Les résultats du Consensus économique d’IDEA, décrits en détail dans le présent avis et qui s’inscrivent sur cette toile de fond, permettent en outre de jauger les premiers effets de la présente crise géopolitique. Cette dernière étant des plus évolutives, une grande prudence est plus que jamais de mise dans l’interprétation des divers résultats et évolutions.
Sur le plan européen, le Consensus, qui repose sur les réponses de près de 120 professionnels, confirme le risque d’une inflation élevée au sein de la zone euro, la BCE étant dans ce contexte susceptible d’augmenter au moins une fois ses taux en 2022. Une majorité des participants se dégage en faveur d’une adaptation des règles du Pacte de Stabilité et de Croissance. Ils souhaitent par ailleurs redonner à l’Union européenne une souveraineté industrielle et harmoniser la fiscalité écologique.
En ce qui concerne le Luxembourg, les panélistes tablent sur une croissance du PIB en volume de 2,3% en 2022, qui résulterait notamment d’un affaiblissement des investissements et même de la consommation privée dans la foulée des récentes tensions géopolitiques. Cette anticipation serait en retrait par rapport aux prévisions les plus récentes du STATEC, soit +3,5%. Le chômage connaîtrait quant à lui une légère augmentation en 2022 et 2023, tandis que la dette publique serait de l’ordre de 28% du PIB en 2027.
L’inflation moyenne anticipée serait de 5,4% en 2022 (contre +4,4% selon le STATEC – avant il est vrai l’invasion russe de l’Ukraine) et elle demeurerait relativement élevée en 2023, avec +3,6%. Face à la montée des coûts énergétiques, les participants penchent vers des aides ciblées en faveur des entreprises les plus vulnérables. En revanche, aucun consensus ne se dégage autour des propositions d’évolution du mécanisme d’indexation.
Les prix de l’immobilier continueraient quant à eux à progresser d’ici 2030, mais à un rythme moindre que ces dernières décennies. Dans leur majorité, les panélistes souhaitent conditionner les aides au logement au niveau des revenus des bénéficiaires et, dans une moindre mesure cependant, rehausser l’impôt foncier. Ils anticipent par ailleurs une augmentation de 0,7 point de pourcentage des taux hypothécaires cette année.

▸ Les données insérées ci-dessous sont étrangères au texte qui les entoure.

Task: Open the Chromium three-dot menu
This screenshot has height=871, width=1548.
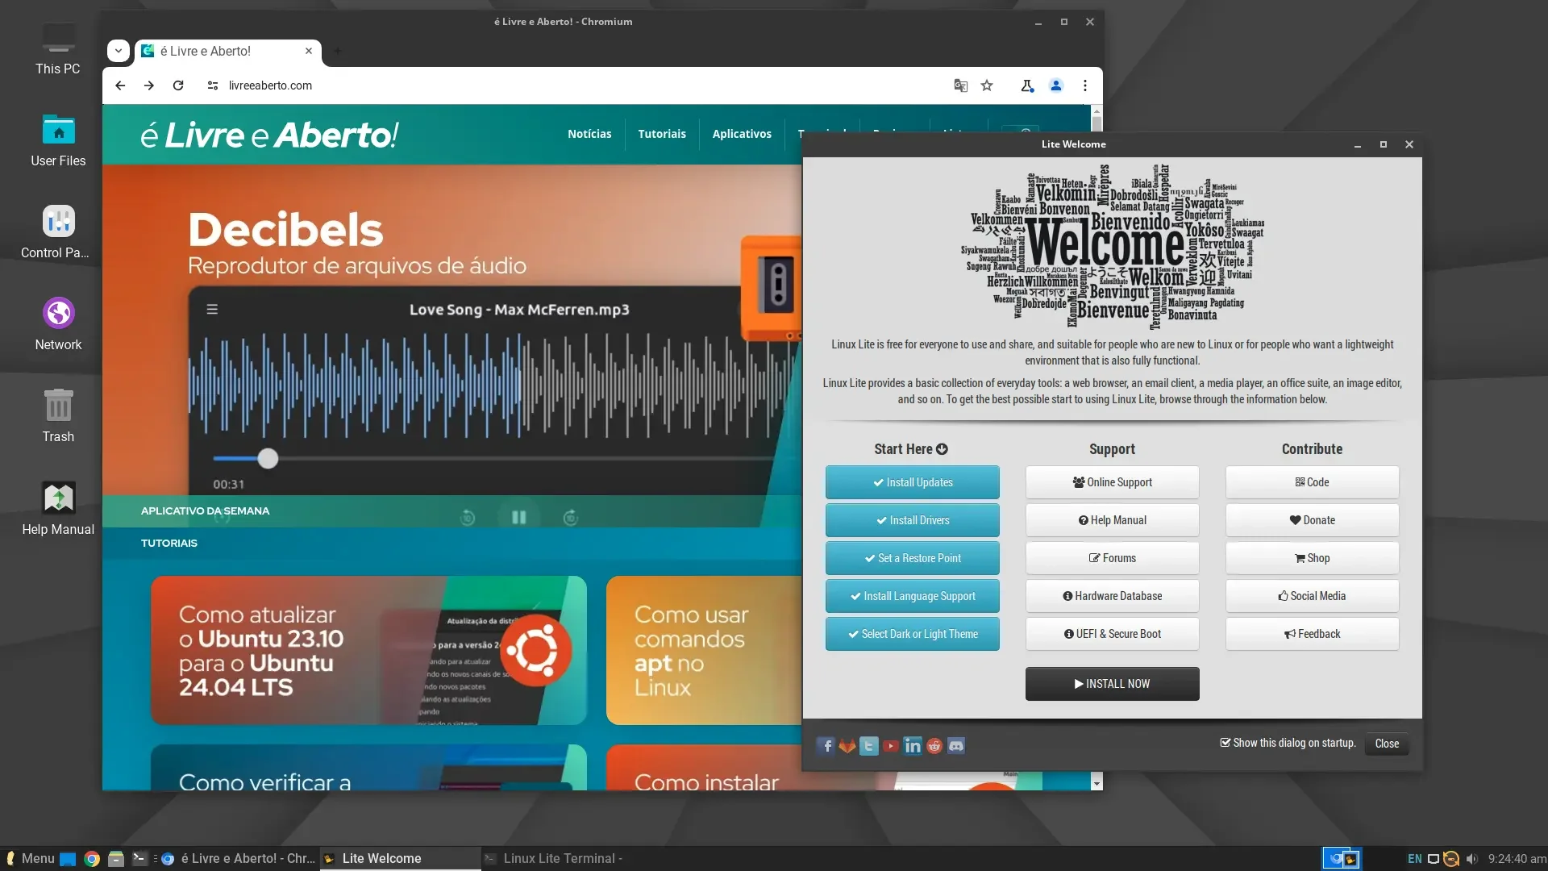Action: click(x=1085, y=85)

Les participants au Consensus jugent enfin que les objectifs climatiques pour 2030 sont hors de portée, tant en Europe qu’au Luxembourg. Le scepticisme à cet égard a d’ailleurs sensiblement progressé par rapport à l’année dernière, alors que cet objectif ne peut certainement être perdu de vue, même (surtout ?) dans des circonstances passablement bousculées.